Accueil > Actualité ciné > Critique > Des vents contraires mardi 13 décembre 2011

Critique Des vents contraires

Calme plat, par Fabien Reyre

Des vents contraires

réalisé par Jalil Lespert

Comédien sympathique vu dans quelques films estimables (Ressources humaines, Le Petit Lieutenant, Le Promeneur du Champ-de-Mars, entre autres), Jalil Lespert s’est déjà piqué de réalisation en 2007 avec un 24 mesures de triste mémoire, caricature lourdingue de drame psychologique. Avec son casting de vedettes et son pedigree vaguement prestigieux, Des vents contraires se présente d’emblée comme un divertissement de belle facture, plein de tourments et de mystère, d’intensité et de larmes : pour preuve, il est adapté d’un roman d’Olivier Adam, lui-même co-auteur du scénario (avec Lespert et Marion Laine) après avoir écrit ceux de deux gros succès du box-office français de ces dernières années, Welcome et Je vais bien, ne t’en fais pas.

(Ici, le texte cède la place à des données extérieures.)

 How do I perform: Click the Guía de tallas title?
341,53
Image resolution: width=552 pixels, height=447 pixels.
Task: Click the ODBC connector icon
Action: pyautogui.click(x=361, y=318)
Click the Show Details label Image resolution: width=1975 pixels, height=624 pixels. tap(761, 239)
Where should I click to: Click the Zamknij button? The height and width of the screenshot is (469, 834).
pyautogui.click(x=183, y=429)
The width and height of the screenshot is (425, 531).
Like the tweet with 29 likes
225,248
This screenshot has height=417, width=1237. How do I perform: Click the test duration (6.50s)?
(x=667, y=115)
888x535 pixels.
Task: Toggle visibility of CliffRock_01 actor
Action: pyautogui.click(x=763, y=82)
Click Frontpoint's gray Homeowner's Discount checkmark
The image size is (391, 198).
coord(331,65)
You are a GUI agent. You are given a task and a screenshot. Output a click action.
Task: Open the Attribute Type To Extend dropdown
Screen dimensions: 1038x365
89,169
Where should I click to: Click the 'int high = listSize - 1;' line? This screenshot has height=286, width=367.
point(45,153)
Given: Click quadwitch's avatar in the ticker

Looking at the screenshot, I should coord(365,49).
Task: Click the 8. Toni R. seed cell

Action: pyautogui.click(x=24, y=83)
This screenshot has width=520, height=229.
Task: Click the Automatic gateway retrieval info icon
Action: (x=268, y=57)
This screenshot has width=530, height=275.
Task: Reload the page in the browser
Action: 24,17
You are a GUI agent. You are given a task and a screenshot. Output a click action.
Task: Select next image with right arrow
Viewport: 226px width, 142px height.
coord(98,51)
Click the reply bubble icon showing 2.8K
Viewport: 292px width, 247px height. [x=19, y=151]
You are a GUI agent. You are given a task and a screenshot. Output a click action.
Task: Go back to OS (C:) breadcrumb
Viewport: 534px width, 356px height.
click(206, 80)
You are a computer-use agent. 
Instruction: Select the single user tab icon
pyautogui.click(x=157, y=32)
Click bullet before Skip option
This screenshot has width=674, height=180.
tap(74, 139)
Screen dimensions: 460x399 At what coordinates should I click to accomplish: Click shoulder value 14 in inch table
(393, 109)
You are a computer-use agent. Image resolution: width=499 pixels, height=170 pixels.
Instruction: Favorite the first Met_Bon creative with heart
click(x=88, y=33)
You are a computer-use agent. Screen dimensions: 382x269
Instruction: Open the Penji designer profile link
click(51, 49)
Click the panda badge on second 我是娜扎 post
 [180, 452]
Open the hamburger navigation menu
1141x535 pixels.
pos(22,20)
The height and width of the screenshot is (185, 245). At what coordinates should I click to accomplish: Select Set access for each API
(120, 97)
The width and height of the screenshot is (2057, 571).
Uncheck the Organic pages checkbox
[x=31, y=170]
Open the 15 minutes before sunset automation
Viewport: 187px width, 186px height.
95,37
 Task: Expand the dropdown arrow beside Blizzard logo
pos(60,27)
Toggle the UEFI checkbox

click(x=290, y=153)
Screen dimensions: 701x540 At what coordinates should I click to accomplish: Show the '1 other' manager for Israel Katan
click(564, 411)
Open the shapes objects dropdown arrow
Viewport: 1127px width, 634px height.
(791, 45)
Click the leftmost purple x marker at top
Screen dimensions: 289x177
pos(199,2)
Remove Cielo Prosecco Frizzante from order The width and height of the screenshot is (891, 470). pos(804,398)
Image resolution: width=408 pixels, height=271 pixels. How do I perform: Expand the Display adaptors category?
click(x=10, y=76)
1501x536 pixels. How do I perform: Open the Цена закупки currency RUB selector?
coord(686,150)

On retrouve d’ailleurs dans Des vents contraires le goût du romancier pour les intrigues à chausse-trappes, ancrées dans un contexte social bien défini (ici, la province, sa petite bourgeoisie et ses laissés-pour-compte) et prenant pour prétexte une énigme policière pour évoquer la complexité des rapports humains (amour, amitié, famille, etc.). Soit l’histoire de Paul Anderen (Magimel, atone), écrivain à la peine depuis la disparition inexpliquée de sa femme (Audrey Tautou) suite à une engueulade. Quittant Paris avec ses deux jeunes enfants pour une maison familiale en bord de mer, Paul retrouve son frère (Antoine Duléry), se lie d’amitié avec un déménageur en pleine crise familiale (Ramzy Bedia, pas mal dans un contre-emploi) et essaye, avec l’aide d’une flic (Isabelle Carré) de faire la lumière sur des appels anonymes qui pourraient avoir un lien avec sa femme.

Vaste programme, illustré avec monotonie par une mise en scène qui se contente de coller platement à un scénario trop dispersé, bourré d’intrigues secondaires souvent bâclées (la liaison du héros avec une jeune fille trop jeune pour lui, piste intéressante mais pas du tout développée ; le kidnapping d’un enfant par son père) et de personnages trop figés pour éveiller le moindre intérêt. Des vents contraires se regarde comme un modeste téléfilm, sans déplaisir mais avec si peu d’ambition esthétique ou narrative qu’il est tentant de dresser sa liste de courses et de régler ses factures EDF entre deux scènes. Le dénouement, usant maladroitement d’un fait divers récent comme d’un électrochoc pour le spectateur comme pour les personnages (insupportable scène de douleur familiale), enfonce un peu plus le clou : Jalil Lespert, comédien sympathique sûrement, mais réalisateur tout à fait dispensable.